Re: Spam in bugs database - automatic removal?
On Thu, 13 Feb 2003, H. S. Teoh wrote:
> On Thu, Feb 13, 2003 at 05:47:55PM +0000, Colin Watson wrote:
> > bugs.debian.org has certain advantages here in that valid mail tends to
> > follow fixed formats. We've scored down /^Package:/ and X-Debbugs-Cc:,
> > and Bug# is already scored down by SpamAssassin.
> Unfortunately, some spammers appeared to have stumbled about putting
> "bug#nnnn" in the message body. Did you see the one that came to -devel
> yesterday? It had a couple o' bug numbers on it, and seems to have escaped
> -devel's spamfilter because the BTS bounced it.
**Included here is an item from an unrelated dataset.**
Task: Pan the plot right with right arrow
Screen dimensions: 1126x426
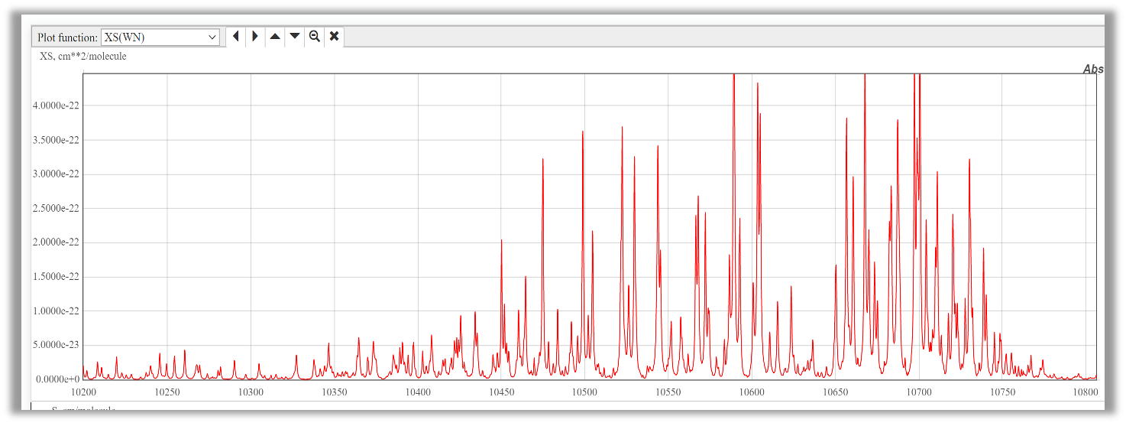Action: click(255, 37)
Yes, I'm sure they saw it. No, the messages didn't have "bug#nnn" in
the body, they only had it in the subject line. This is added by the
BTS for outgoing messages, after the message is checked with
spamassassin, I assume.
> Also, keep in mind that bugs submitted against SA itself may contain spam
> attachments (eg. a real spam mail to demonstrate an SA bug). Or does the
> current setup ignore attachments?
False positives are not such a big problem in the BTS because they can
reintroduce a message back in the system if needed.
The point is: Every time there is a spam message they have to clean it,
and every time there is a false positive they have to reintroduce it
in the system. If, for example, 95% of the messages received by the
BTS having a spamassassin score between 4.0 and 5.0 are spam, the
logical thing to do for the BTS people is to reduce the threshold so
that they have a little bit more of work putting false positives back
in the system and a lot less of work cleaning the system, reducing
the overall work required to keep the BTS clean.